Furthermore, we almost always want to compute statistical functional, and expectations in particular, of the posterior. For example, we might want the mean, or expectation value, of parameter \(\theta^{(1)}\). If we know the posterior, this is

\[\begin{aligned} \langle \theta^{(1)}\rangle = \int \mathrm{d}\theta \,\theta^{(1)}\,g(\theta\mid y). \end{aligned}\]

Generally, we can compute the expectation of any function of the parameters, \(h(\theta)\), and we often want to. This is

\[\begin{aligned} \langle h(\theta)\rangle = \int \mathrm{d}\theta \,h(\theta)\,g(\theta\mid y). \end{aligned}\]

So, most things we want to know about the posterior require computation of an integral.

**Markov chain Monte Carlo (MCMC)* allows us to sample out of an arbitrary probability distribution, which includes pretty much any posterior we could write down. 2 By sampling, I mean that we can choose values of the parameters, \(\theta\), where the probability that we choose a given value is proportional to the posterior probability or probability density. Note that each sample consists of a complete set of parameters \(\theta\); that is a sample contains a value for \(\theta^{(1)}\), a value for \(\theta^{(2)}\), …. We are more likely to choose samples of high probability than of low.
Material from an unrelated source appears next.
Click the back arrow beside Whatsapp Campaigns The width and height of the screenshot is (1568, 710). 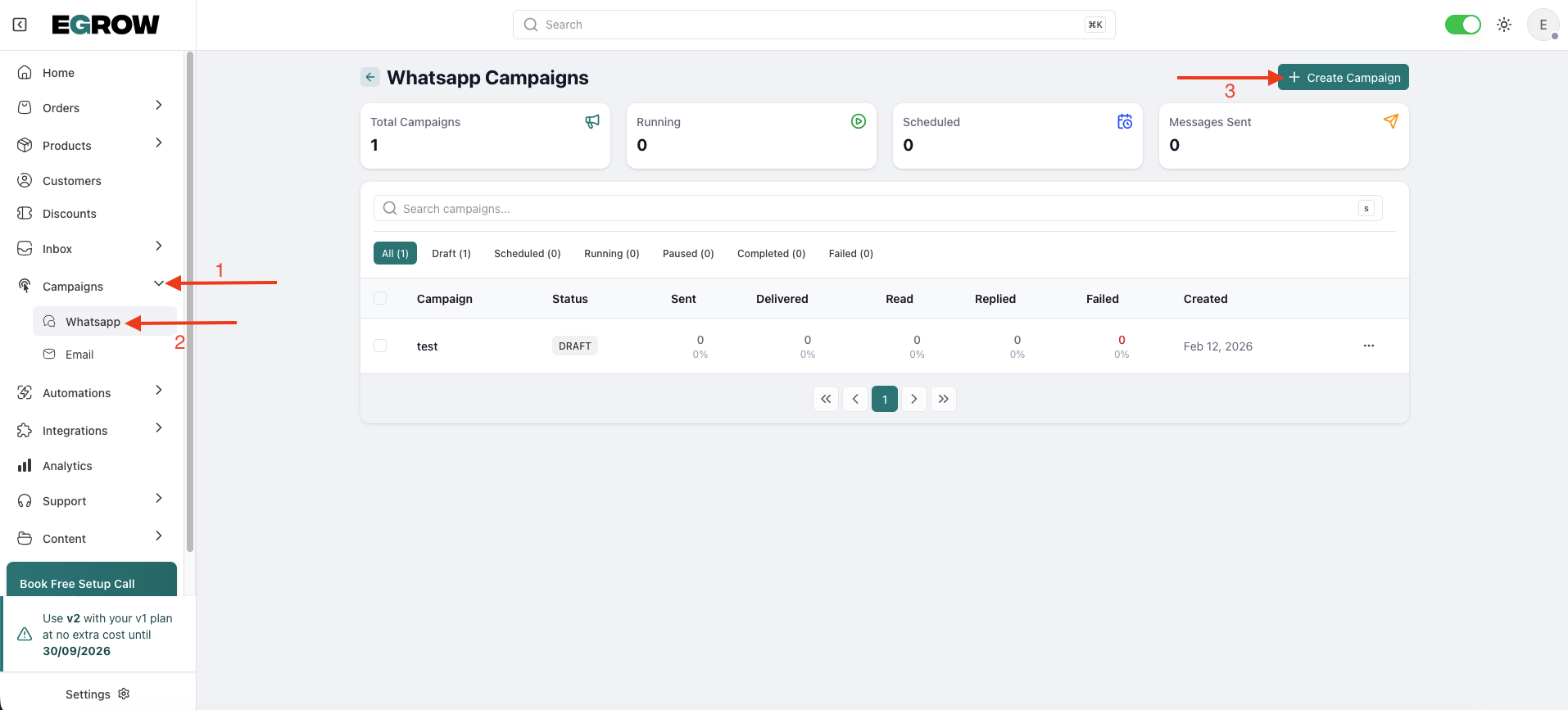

Using MCMC, we collect a large number of these samples.

From these samples, we can trivially perform marginalizations. Say we are interested in the marginalized distribution

\[\begin{aligned} g(\theta^{(1)}\mid y) = \left[\int\mathrm{d}\theta^{(2)} \, \int \mathrm{d}\theta^{(3)}\cdots \right] g(\theta\mid y). \end{aligned}\]

Given a set of MCMC samples out of \(g(\theta\mid y)\), to get a set of samples out of \(g(\theta^{(1)}\mid y)\), we simply ignore the values of \(\theta^{(2)}\), \(\theta^{(3)}\), …! Then, given the samples of the marginalized posterior, we can plot the CDF of the marginalized posterior as an ECDF of the samples, and the PDF of the marginalized posterior as a histogram of the samples.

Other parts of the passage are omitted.